Leo’s stillness went deeper. Without giving myself away, I tried to gather myself, but her clawed hand dug into my windpipe. The woman shoved the muzzle hard under my ear, and I realized that if she had wanted us dead, we’d already be dead.
I should have beaten her, no matter the surprise, and I swore hard, under my breath. I’d gotten lazy sparring with humans and other blood-servants. I needed to fight for real, and fight Mithrans, not slower beings.
“If you resist,” she said to me, “I’ll rip out your throat, then behead your master. Pick and choose.” A shocked silence filled the foyer. Slowly I went limp. “Wise move,” she said.
“Leonard Pellissier, I’m Katie’s out-of-town talent,” she said, in an indefinable Southern accent. “I’m the tracker and hired gun the council contracted to take out the rogue. I don’t want to kill either of you, but I will if I have to. The blood you smell was not spilled by me. I am not your enemy. Back. Off.”
Leo backed, making a deliberate boot scuff so I would know. She tightened her grip on my throat, and I was having trouble getting a breath. “You gonna play nice?” she asked me.
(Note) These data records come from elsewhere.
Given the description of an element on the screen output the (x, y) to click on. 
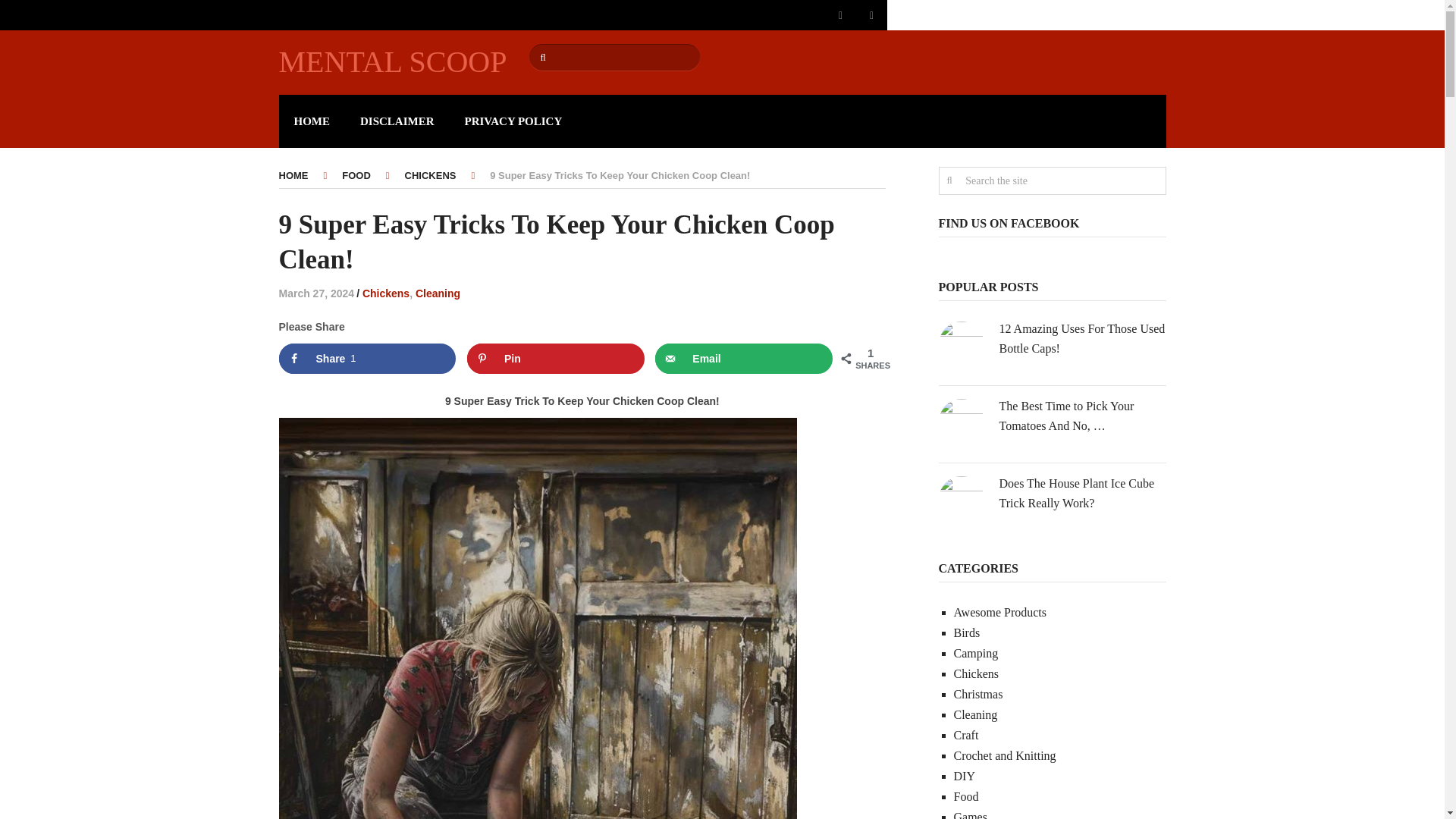
Send over email (743, 358)
MENTAL SCOOP (392, 61)
Save to Pinterest (556, 358)
Chickens (385, 293)
HOME (293, 174)
PRIVACY POLICY (513, 121)
CHICKENS (430, 174)
HOME (312, 121)
DISCLAIMER (397, 121)
Email (743, 358)
View all posts in Chickens (385, 293)
Pin (556, 358)
Share on Facebook (368, 358)
FOOD (356, 174)
View all posts in Cleaning (437, 293)
Given the description of an element on the screen output the (x, y) to click on. 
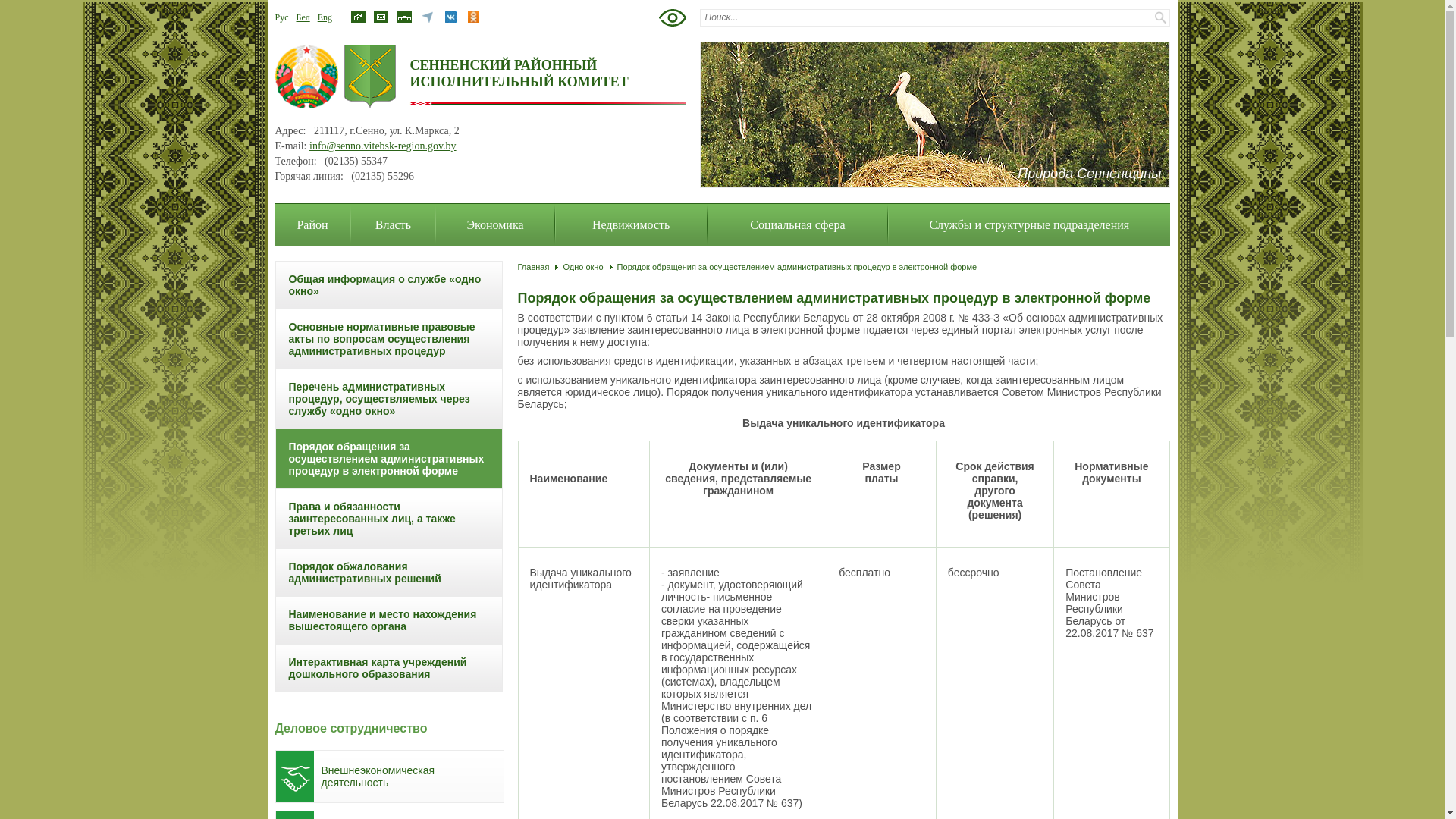
telegram Element type: hover (427, 20)
info@senno.vitebsk-region.gov.by Element type: text (382, 145)
telegram Element type: hover (427, 16)
Eng Element type: text (324, 17)
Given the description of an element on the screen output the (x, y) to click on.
I tried to swallow under the pressure of her hand, and when I spoke, the sound came out in a whistle from the pressure on my windpipe. “Yes.” She sniffed at my ear, an action that was quite suddenly, unexpectedly erotic. Her scent filled my nose, smelling of sex and need and desire. I felt her breasts against my body, and I hardened. She released her hold. Damn woman. Laughter, a reaction neither of lust nor of combat, rolled up in my chest, and I forced it back. The woman I now knew was Jane Yellowrock had terrible timing.
I rolled to my feet and she followed me upright, her movements as sleek and as fast as a primo, keeping me between Leo and her own body, another clue that she wasn’t after my master. I glanced at Leo and he tilted his head a fraction, telling me to stand down. There was humor in his eyes, letting me know he had detected my scent change and my interest in our attacker. I reached around and shut the outer door. When I moved to face her, I positioned myself in front of and slightly to the side of Leo. Oddly, weirdly, she switched the safety on the gun.
We were sodding lucky it hadn’t gone off while we rolled around on the floor. It was stupid to wrestle while holding a gun, even while facing down a vampire and his security. Not that I could see a better way. If she hadn’t done what she had, I’d have killed her and asked questions later. That was my job.
“You don’t smell human,” Leo said, his voice dropping into the smooth, honeyed, seductive tones he used when he spotted something or someone he wanted.
Irrationally, foolishly, I wanted to tell him to back off. The woman was mine. Which was stupid in every way I might care to think. I squelched the moment of possessiveness that had taken me.
“What are you?” Leo asked. And only then did I realize that I had no idea what the woman was, only that she wasn’t human. No. Not human at all.
“Stop that,” she said. “It doesn’t work on me.”
“She growled, boss,” I said. “When she took me down.”
“I heard her. What are you?”
“None of your business,” she said.
“Whose blood do I smell?” Leo asked.
“Katie . . .” The woman stopped, as if not knowing what to say. The silence stretched, and Leo’s humor improved—something I could feel through the blood-servant bond.